Flüchtlingsunterkünfte in Quarantäne: „Sie fühlen sich abgeschnitten“
In einer Flüchtlingsunterkunft in Baden-Württemberg wurde die Hälfte der Insassen positiv auf Corona getestet. Es ist eine Katastrophe mit Ansage.
Ellwangen, eine Unterkunft, die wegen eines Polizeieinsatzes schon bundesweit für Schlagzeilen gesorgt hat, zeigt besonders deutlich, dass die Flüchtlingsunterkünfte ideale Bedingungen für die Verbreitung des Virus bieten, schließlich leben hier bis zu sechs Menschen in einem Zimmer mit Gemeinschaftsduschen und Toiletten. Es war eine Entwicklung mit Ansage.
Dabei räumt selbst Sean McGinley vom Flüchtlingsrat Baden-Württemberg ein, die Maßnahmen, die das Land zu Beginn der Pandemie ergriffen habe, „seien gar nicht so schlecht gewesen“.
Routinemäßig werden alle ankommenden Geflüchteten in der zentralen Aufnahmestelle getestet und in den Heimen zwei Wochen unter Quarantäne gestellt.
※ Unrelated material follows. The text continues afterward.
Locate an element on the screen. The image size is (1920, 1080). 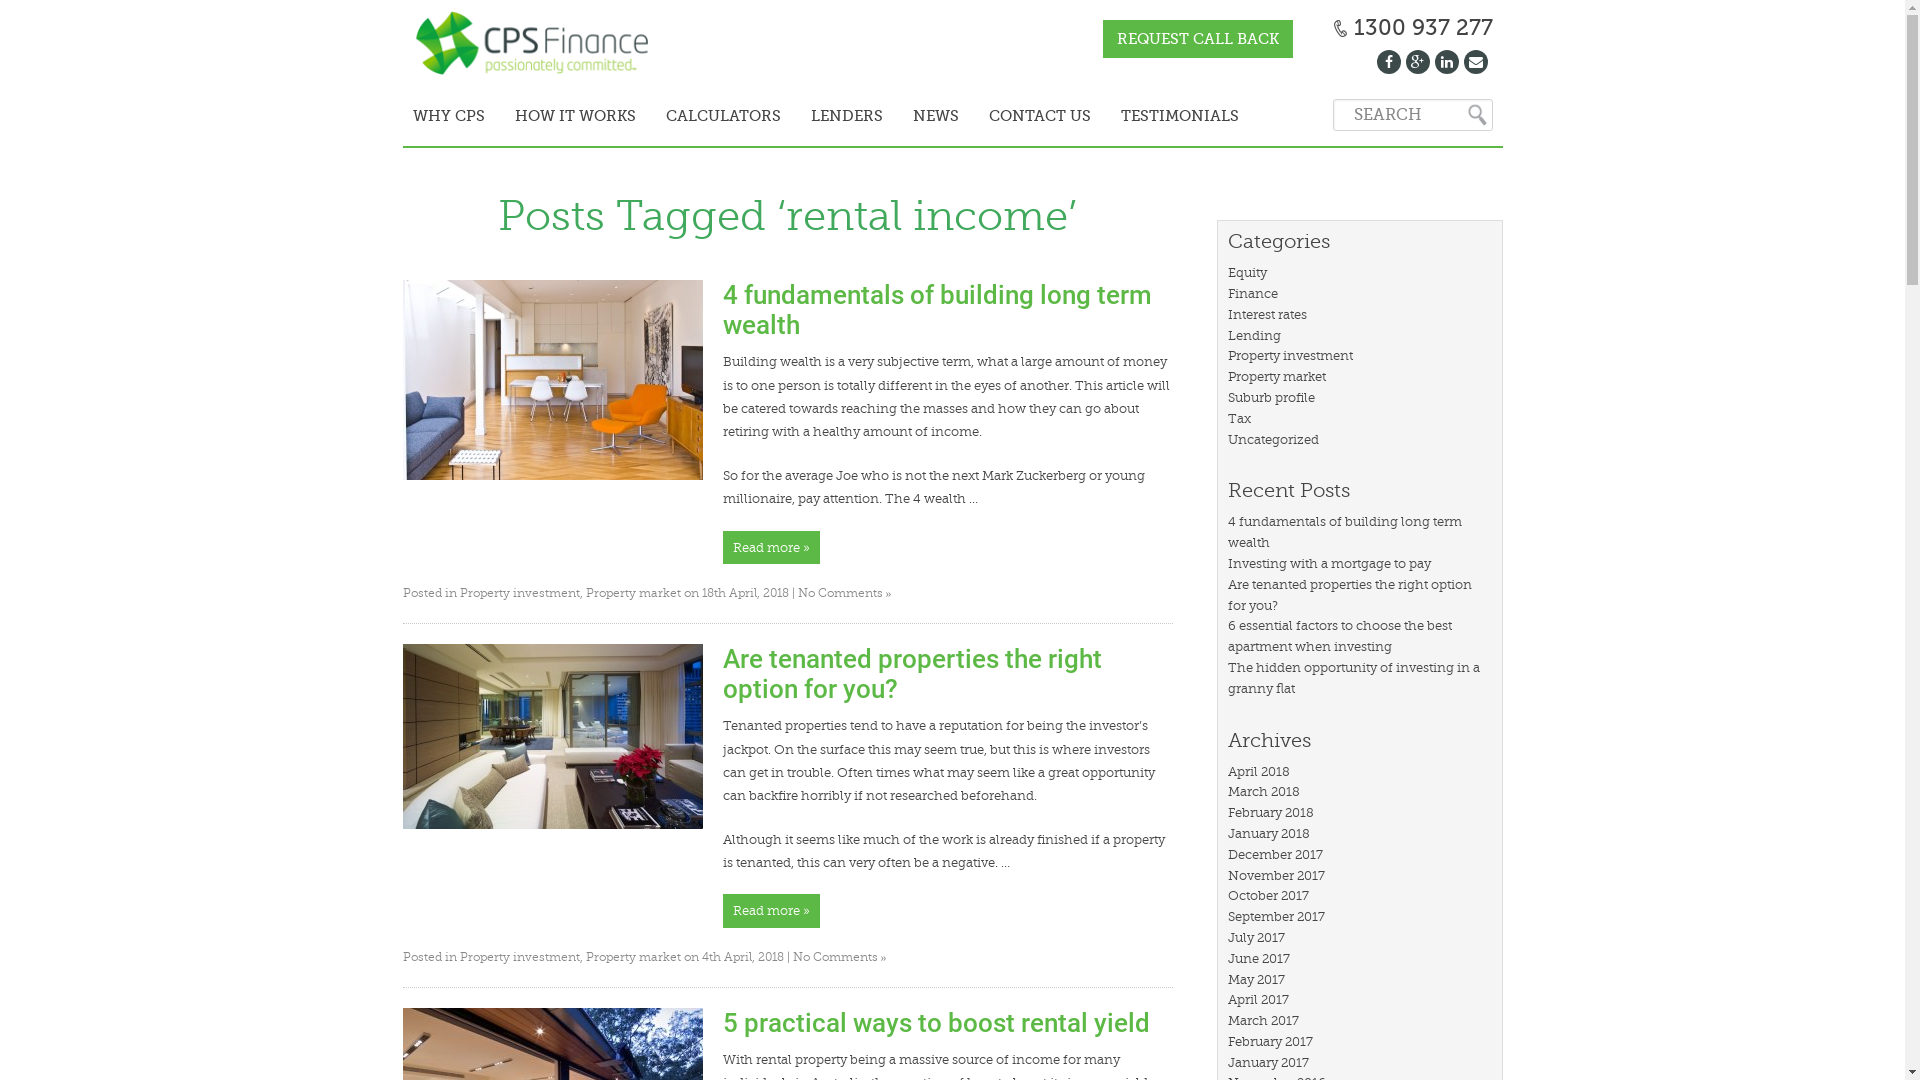
'Are tenanted properties the right option for you?' is located at coordinates (910, 674).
Außerdem habe das Innenministerium in den letzten Wochen zum Teil gegen das Murren von Landräten und Bürgermeistern vermehrt Geflüchtete aus den vier Landeserstaufnahmestellen ausquartiert und dezentral untergebracht und so die Lage in den LEAs entzerrt.
Chaotische Zustände
Nach ersten Corona-Fällen in Ellwangen war das Gelände der ehemaligen Reinhard-Kaserne bereits seit dem 5. April unter Quarantäne gestellt worden. Das Land hatte dazu ein Freizeitheim im benachbarten Rems-Murr-Kreis angemietet und für die Unterkunft von bis zu 60 Infizierten Flüchtlingen vorgesehen.
„Aber die Maßnahmen zum Schutz der Flüchtlinge gingen offenbar nicht weit genug“, sagt McGinley. Der Flüchtlingsrat hatte gefordert, Geflüchtete in derzeit ohnehin geschlossenen Pensionen unterzubringen.
Das geschah nicht und die Planungen des Regierungspräsidiums wurden vom Virus eingeholt. In der Vergangenen Woche waren alle 500 Geflüchteten auf Corona getestet worden, am Osterwochenende lag dann das erschütternde Ergebnis vor.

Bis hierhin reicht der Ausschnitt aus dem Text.